Take-home points for security people and driver developers in general:

  • WHQL does not mean the code is secure, nor does it even mean the code is stable or safe. Microsoft happily signed a number of these drivers with vulnerability-as-a-feature code within them. These bugs were trivially identifiable; this indicates that WHQL is likely an automated process to ensure adherence to little more than a “don’t use undocumented / unsupported functions” requirement.
  • Ensure that appropriate DACLs are placed on objects, particularly the device object, via the use of IoCreateDeviceSecure and the Attributes parameters to Create* calls (e.g. CreateMutex, CreateEvent, CreateSemaphore). A null DACL mean anyone can access the object.
  • Drivers should not expose administrative functionality (e.g. UEFI updates) to non-administrative users (e.g. the Everyone group). Ensure that object DACLs reflect this.

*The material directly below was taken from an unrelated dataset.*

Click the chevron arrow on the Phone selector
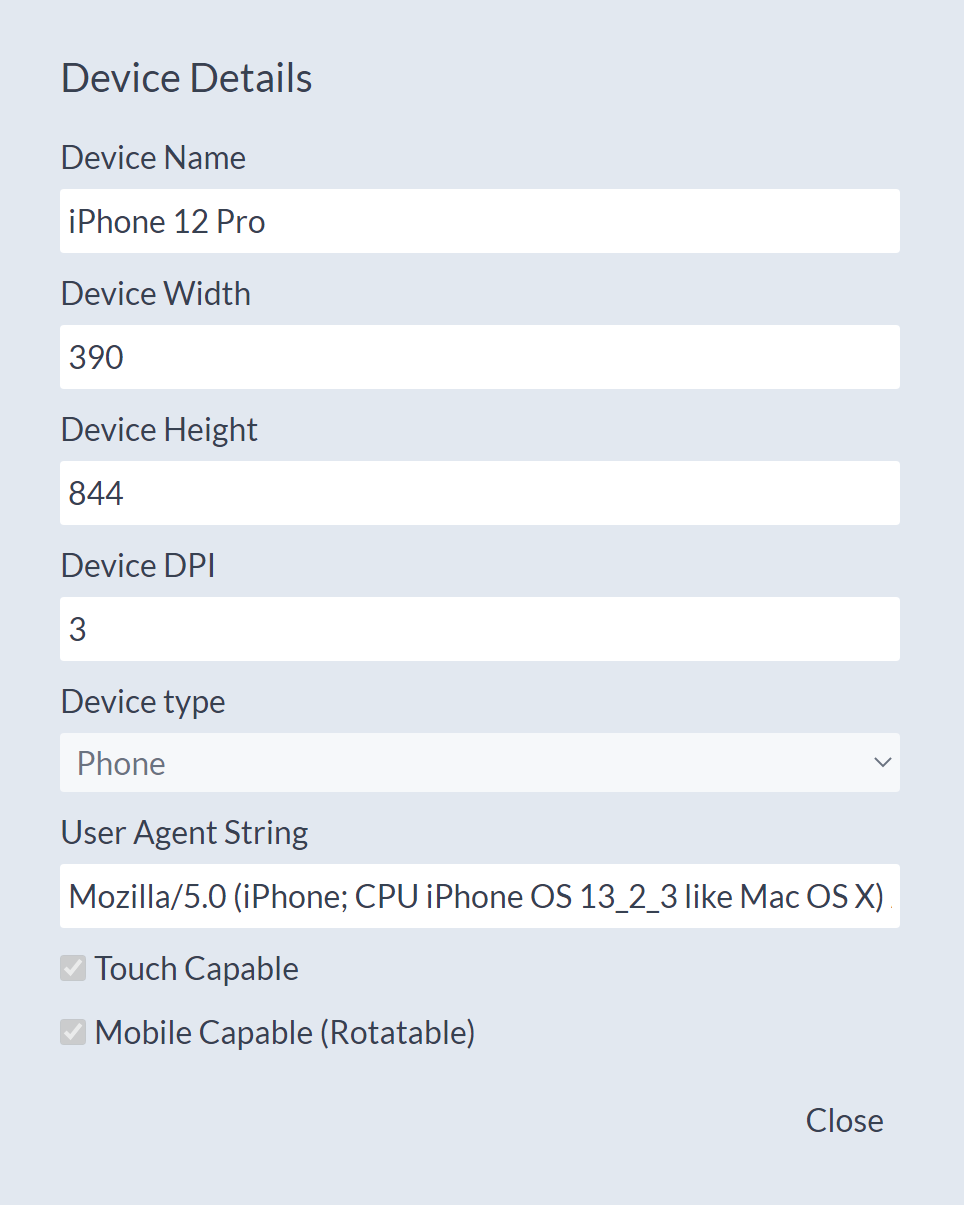882,763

Take-home points for ASUS:

  • Implement a security contact mailbox as per the guidance in RFC2142 and ensure that it is checked and managed by someone versed in security. Create a page on your website which lists this contact and outlines your expectations from researchers when reporting security issues.
  • Your Twitter support staff are better at communicating with customers than your support ticket people. You could stand to learn from their more informal and responsive model.
  • Ensure that anything assigned to someone who leaves the company is appropriately reassigned with guidance from that individual. This should help ensure that patches don’t end up delayed by 15 months.
  • Get your code assessed by a 3rd party security contractor before releasing it to customers, and ensure that your developers are given appropriate training on secure development practices. The vulnerable code used was likely copied from examples into a number of your drivers, which indicates that problems may be widespread.

Disclosure timeline:

  • 24th March 2015 – Submitted bug as ticket to ASUS (WTM20150324082900771)
  • 25th March 2015 – Acknowledgement from ASUS
  • 25th March 2015 – Sent reply email with additional information.
  • 27th March 2015 – Reply from “J” from ASUS, says engineer has a fix and is liasing with their own security researcher on the matter.
  • < I forgot about the issue for a long time >
  • 4th September 2015 – Sent email to query status of the issue.
  • 7th September 2015 – Reply from “Anthony” from ASUS, informing me that the agent I’d been interacting with before had left the company, asking for more details on the issue.
  • 7th September 2015 – Sent a response with another full report of the issue.
  • 21st September 2015 – No reply, sent a request for a status update.
  • 22nd September 2015 – Contacted @ASUSUK on Twitter. Had conversation via DM trying to get a status update.
  • 28th September 2015 – Chased up @ASUSUK for an update.
  • 29th September 2015 – Reply informing me that the HQ office in Taipei was closed due to a typhoon.
  • 7th October 2015 – Sent another chase-up message to @ASUSUK.
  • 7th October 2015 – Reply from them; no updates from the office but a promise to let me know when the patch is out.
  • 25th November 2015 – Another chase-up DM to @ASUSUK.
  • 25th November 2015 – HQ were offline, told I’d get a reply the next day. No reply came.
  • 9th May 2016 – Still nothing back from ASUS via email or Twitter, sent another chase-up email and DM informing my intent to disclose within 28 days due to the long delays in releasing.
  • 10th May 2016 – Told that Anthony is OOO until Monday.
  • 12th May 2016 – Told that the delays were due to the project leader at HQ leaving, they’re trying to source someone to fix it and push a fix out ASAP.
  • 12th May 2016 – Sent reply asking to be kept in the loop. ASUS replies saying they’ll keep me informed.
  • 12th June 2016 – Disclosed.

Vulnerable file details:

  • MD5: 1392B92179B07B672720763D9B1028A5
  • SHA1: 8B6AA5B2BFF44766EF7AFBE095966A71BC4183FA
  • Signing certificate serial number: ‎12 d5 c9 e2 94 9d 48 ab ac cd 35 14 f0 fb 22 ad

One thought on “ASUS UEFI Update Driver Physical Memory Read/Write”

  1. I noticed the MSR stuff in ASMMAP, but I was unsure what could be done with it; the only stuff I know about MSRs is what I’ve learned by chance, having a friend on IRC who actively develops a fork of a PC emulator, and submits patches to the mainline.

    Definitely something I should look into in future.